## Your instructions
Extract every line of the records below that contains the string "icon", matching case exactly.

## Record excerpts

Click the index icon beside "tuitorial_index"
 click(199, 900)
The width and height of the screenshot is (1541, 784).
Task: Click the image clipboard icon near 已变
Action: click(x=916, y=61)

## Task answer
Click the index icon beside "tuitorial_index"
Task: Click the image clipboard icon near 已变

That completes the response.